# TO BE DONE:
Reproduce the passage below on confinement in supersymmetric gauge theories in full, word for word.

# DOCUMENT:
□ □ □ □ □
For the specific supersymmetric models considered, we find
that our conclusions about confinement \cite{LOP},
which are related to the superconvergence
of the gauge field propagator, are in agreement with results
obtained on the basis of duality.
The comparison leads to
new insights concerning the physical significance of the
one-loop coefficient $\gamma_{00}$ of the gauge field
anomalous dimension in the Landau gauge ($\alpha = 0$, a fixed point in
$\alpha$).
Previous work on the structure and the asymptotic behavior of the
gauge field  propagator \cite{OWG,WZS,ROS}, and on confinement,
\cite{ROC,RLP} has already shown that the coefficient $\gamma_{00}$, and
in particular it's sign, can be of physical importance.

In this talk, I first briefly review the arguments, based upon
superconvergence,
for the confinement of transverse gauge field excitations in the presence of
a limited number of matter fields. Applying these methods to $N=1$
supersymmetric gauge theories in the Wess-Zumino gauge, I describe how the
appropriate coefficient $\gamma_{00}$ for the gauge field becomes proportional
to the negative
of the one loop coefficient $\beta^d _0 $ of the renormalization
group function $\beta^d (g^2)$ for the {\it dual map} of the
gauge theory considered.
□ □ □ □ □
# DATASET CONTENT:

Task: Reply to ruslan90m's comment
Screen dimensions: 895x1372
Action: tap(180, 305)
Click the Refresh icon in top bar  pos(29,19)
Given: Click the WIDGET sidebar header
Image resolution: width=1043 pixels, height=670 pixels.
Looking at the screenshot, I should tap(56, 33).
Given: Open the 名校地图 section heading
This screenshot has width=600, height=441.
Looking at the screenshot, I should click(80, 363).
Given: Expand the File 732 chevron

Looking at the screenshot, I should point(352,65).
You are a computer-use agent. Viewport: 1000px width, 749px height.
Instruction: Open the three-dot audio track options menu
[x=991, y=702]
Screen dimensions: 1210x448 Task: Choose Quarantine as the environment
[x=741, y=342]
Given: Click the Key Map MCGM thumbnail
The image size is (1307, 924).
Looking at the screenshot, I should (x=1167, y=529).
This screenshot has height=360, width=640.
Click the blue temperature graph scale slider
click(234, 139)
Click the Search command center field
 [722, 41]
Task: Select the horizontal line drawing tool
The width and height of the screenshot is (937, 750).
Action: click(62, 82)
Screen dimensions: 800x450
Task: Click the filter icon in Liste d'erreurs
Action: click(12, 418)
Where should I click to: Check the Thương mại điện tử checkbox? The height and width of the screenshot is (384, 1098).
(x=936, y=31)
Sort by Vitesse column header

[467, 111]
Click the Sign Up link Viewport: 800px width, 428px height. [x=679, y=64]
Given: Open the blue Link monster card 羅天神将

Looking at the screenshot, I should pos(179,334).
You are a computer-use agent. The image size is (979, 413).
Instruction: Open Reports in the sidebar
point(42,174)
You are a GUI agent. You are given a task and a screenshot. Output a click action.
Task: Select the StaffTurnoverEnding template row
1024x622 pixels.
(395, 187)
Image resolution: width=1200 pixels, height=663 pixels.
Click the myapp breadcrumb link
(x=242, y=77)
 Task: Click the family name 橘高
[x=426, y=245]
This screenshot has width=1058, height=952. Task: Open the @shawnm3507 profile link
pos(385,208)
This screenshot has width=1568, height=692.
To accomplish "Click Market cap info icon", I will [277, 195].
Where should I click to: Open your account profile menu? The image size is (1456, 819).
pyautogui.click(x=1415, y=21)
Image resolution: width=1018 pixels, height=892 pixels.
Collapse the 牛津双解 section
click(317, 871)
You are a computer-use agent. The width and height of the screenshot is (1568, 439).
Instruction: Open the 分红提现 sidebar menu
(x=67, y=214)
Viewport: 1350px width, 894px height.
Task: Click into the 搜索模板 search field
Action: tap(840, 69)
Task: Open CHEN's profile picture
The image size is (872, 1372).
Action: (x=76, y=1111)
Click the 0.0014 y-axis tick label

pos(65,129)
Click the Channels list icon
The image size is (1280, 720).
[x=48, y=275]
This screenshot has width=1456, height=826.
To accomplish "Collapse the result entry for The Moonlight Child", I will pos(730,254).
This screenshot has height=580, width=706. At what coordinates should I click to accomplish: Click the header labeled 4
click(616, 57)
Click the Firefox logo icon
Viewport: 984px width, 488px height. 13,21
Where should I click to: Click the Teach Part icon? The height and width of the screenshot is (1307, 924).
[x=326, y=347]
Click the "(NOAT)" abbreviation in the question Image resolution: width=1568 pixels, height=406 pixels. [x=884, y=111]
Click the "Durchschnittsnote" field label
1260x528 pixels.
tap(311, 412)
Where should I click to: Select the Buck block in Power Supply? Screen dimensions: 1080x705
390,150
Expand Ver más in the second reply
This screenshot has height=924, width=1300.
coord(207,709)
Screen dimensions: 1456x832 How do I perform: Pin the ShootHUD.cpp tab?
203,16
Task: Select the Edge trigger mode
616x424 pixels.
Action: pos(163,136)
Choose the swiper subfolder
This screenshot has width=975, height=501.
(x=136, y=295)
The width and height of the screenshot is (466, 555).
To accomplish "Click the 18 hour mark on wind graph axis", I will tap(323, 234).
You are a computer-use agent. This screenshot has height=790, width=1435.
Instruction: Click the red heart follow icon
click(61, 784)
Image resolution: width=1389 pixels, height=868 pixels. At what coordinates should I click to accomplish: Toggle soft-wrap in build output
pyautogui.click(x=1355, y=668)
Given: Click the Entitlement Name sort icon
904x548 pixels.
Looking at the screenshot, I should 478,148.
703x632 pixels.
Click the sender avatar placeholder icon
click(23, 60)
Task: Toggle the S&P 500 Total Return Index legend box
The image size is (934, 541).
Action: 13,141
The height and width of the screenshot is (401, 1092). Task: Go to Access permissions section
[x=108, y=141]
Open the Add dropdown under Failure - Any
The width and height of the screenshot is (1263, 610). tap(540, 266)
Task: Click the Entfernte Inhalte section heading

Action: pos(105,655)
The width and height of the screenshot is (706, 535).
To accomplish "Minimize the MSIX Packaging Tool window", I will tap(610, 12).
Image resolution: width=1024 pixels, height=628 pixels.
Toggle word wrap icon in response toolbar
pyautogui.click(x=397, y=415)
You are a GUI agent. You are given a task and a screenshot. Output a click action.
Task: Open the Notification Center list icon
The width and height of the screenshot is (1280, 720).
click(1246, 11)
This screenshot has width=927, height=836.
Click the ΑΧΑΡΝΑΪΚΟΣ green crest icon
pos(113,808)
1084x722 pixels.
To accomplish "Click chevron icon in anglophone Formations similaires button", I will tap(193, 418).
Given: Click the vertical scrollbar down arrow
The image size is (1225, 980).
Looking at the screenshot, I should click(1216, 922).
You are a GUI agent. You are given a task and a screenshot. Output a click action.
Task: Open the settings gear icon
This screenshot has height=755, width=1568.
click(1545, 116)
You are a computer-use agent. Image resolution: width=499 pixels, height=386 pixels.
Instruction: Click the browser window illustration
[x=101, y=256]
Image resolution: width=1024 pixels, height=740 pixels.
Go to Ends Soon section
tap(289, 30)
□ □ □ □ □
# OUTPUT BELOW:
For the specific supersymmetric models considered, we find
that our conclusions about confinement \cite{LOP},
which are related to the superconvergence
of the gauge field propagator, are in agreement with results
obtained on the basis of duality.
The comparison leads to
new insights concerning the physical significance of the
one-loop coefficient $\gamma_{00}$ of the gauge field
anomalous dimension in the Landau gauge ($\alpha = 0$, a fixed point in
$\alpha$).
Previous work on the structure and the asymptotic behavior of the
gauge field  propagator \cite{OWG,WZS,ROS}, and on confinement,
\cite{ROC,RLP} has already shown that the coefficient $\gamma_{00}$, and
in particular it's sign, can be of physical importance.

In this talk, I first briefly review the arguments, based upon
superconvergence,
for the confinement of transverse gauge field excitations in the presence of
a limited number of matter fields. Applying these methods to $N=1$
supersymmetric gauge theories in the Wess-Zumino gauge, I describe how the
appropriate coefficient $\gamma_{00}$ for the gauge field becomes proportional
to the negative
of the one loop coefficient $\beta^d _0 $ of the renormalization
group function $\beta^d (g^2)$ for the {\it dual map} of the
gauge theory considered.